======== Recorded information
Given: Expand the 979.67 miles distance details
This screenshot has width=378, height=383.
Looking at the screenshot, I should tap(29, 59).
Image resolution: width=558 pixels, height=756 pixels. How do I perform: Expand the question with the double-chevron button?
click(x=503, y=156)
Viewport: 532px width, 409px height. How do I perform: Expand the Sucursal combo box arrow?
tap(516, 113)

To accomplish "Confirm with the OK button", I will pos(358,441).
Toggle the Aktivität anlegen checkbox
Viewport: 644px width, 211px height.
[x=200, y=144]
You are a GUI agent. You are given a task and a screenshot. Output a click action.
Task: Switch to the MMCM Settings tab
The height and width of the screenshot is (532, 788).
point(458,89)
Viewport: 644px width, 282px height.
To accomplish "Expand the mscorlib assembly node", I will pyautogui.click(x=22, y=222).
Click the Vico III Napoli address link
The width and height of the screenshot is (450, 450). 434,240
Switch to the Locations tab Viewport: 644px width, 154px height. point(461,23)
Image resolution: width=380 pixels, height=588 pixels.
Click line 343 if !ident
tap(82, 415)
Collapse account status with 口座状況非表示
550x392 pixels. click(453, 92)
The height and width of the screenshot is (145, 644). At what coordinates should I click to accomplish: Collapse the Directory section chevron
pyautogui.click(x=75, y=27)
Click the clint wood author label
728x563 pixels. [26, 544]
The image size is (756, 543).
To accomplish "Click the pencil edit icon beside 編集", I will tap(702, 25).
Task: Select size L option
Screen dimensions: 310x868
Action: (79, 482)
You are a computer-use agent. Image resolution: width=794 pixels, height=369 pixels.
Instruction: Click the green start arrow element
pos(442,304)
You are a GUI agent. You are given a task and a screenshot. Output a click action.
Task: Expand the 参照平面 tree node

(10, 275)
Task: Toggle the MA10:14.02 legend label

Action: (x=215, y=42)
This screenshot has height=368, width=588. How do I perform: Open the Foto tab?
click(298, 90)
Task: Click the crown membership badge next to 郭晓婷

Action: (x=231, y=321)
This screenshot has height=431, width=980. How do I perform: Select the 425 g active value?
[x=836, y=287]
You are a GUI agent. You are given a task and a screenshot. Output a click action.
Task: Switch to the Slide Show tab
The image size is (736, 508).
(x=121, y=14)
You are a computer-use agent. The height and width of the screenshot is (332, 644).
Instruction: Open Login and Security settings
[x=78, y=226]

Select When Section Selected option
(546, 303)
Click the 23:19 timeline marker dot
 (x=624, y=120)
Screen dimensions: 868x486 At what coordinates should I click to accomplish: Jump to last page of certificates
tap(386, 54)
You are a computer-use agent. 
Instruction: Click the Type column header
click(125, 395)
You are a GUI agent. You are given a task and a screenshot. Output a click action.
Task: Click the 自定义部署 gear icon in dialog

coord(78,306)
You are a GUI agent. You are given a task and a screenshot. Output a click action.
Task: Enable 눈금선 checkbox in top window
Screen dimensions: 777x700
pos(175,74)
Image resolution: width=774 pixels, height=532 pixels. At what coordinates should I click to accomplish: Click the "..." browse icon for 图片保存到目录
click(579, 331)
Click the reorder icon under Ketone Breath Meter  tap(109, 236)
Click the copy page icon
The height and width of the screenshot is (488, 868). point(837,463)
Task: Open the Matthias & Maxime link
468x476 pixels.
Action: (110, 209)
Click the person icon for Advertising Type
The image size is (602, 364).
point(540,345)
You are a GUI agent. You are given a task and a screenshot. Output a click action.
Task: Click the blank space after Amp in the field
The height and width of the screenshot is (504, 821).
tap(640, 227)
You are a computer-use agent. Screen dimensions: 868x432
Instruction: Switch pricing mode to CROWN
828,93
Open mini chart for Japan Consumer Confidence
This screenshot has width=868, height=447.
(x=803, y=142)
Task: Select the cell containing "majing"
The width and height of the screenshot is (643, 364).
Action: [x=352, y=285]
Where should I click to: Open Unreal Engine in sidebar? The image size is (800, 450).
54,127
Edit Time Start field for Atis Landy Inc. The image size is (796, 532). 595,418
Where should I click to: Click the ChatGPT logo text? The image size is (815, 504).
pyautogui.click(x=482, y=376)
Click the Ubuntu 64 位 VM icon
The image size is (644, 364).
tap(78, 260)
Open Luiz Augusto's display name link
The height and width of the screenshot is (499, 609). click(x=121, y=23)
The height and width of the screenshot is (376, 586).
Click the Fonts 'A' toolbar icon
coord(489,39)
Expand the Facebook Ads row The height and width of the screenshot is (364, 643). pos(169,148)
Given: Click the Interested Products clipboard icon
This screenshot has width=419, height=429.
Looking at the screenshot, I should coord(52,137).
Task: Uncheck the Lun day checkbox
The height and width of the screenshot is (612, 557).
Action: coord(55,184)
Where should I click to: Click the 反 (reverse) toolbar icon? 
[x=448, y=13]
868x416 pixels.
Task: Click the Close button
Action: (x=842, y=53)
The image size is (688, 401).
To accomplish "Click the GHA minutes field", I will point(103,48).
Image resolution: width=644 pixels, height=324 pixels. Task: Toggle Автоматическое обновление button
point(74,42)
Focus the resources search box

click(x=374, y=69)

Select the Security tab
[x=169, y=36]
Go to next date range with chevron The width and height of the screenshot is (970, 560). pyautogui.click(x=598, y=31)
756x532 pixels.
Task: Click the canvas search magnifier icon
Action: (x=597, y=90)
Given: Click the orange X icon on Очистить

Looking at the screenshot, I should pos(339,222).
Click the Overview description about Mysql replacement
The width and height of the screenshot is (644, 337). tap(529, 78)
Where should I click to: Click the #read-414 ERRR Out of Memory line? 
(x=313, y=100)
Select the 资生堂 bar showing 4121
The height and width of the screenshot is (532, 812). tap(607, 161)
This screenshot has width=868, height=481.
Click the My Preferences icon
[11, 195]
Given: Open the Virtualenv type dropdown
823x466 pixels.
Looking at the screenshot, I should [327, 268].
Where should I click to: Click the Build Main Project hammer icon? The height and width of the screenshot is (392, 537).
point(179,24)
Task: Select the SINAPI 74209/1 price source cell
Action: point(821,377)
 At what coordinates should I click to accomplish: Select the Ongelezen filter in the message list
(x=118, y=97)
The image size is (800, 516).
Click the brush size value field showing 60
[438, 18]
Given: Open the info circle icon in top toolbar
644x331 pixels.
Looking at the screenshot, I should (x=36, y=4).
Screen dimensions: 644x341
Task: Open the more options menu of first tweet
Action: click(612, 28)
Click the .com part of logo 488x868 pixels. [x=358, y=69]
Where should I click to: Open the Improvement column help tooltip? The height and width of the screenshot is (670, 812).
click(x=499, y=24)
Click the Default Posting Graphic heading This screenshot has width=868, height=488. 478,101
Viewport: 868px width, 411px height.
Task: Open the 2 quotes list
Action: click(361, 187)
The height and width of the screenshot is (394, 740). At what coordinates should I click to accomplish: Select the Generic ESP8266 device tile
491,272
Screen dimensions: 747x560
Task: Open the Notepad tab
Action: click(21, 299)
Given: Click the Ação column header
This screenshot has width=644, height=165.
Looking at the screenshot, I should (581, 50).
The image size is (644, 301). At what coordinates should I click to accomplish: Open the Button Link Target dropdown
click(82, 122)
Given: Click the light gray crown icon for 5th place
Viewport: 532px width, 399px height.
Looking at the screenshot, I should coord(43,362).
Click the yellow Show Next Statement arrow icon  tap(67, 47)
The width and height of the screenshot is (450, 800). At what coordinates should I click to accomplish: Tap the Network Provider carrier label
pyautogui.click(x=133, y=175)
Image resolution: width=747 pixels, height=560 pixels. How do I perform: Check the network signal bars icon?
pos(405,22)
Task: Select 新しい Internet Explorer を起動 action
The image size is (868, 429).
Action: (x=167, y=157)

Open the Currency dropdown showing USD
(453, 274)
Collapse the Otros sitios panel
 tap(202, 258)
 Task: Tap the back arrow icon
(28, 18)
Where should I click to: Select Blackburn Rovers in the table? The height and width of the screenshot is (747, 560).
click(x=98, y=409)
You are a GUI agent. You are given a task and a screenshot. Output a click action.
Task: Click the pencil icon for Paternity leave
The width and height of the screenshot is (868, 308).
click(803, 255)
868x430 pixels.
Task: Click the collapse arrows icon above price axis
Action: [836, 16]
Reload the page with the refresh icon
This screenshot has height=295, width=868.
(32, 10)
================
[What the exercise asks]
Going back over the entries above, copy word for word every line from the one that has "The image size is (756, 543)." on through the one that has "You are a computer-use agent. The".

[Answer section]
The image size is (756, 543).
To accomplish "Click the pencil edit icon beside 編集", I will tap(702, 25).
Task: Select size L option
Screen dimensions: 310x868
Action: (79, 482)
You are a computer-use agent. Image resolution: width=794 pixels, height=369 pixels.
Instruction: Click the green start arrow element
pos(442,304)
You are a GUI agent. You are given a task and a screenshot. Output a click action.
Task: Expand the 参照平面 tree node

(10, 275)
Task: Toggle the MA10:14.02 legend label

Action: (x=215, y=42)
This screenshot has height=368, width=588. How do I perform: Open the Foto tab?
click(298, 90)
Task: Click the crown membership badge next to 郭晓婷

Action: (x=231, y=321)
This screenshot has height=431, width=980. How do I perform: Select the 425 g active value?
[x=836, y=287]
You are a GUI agent. You are given a task and a screenshot. Output a click action.
Task: Switch to the Slide Show tab
The image size is (736, 508).
(x=121, y=14)
You are a computer-use agent. The height and width of the screenshot is (332, 644).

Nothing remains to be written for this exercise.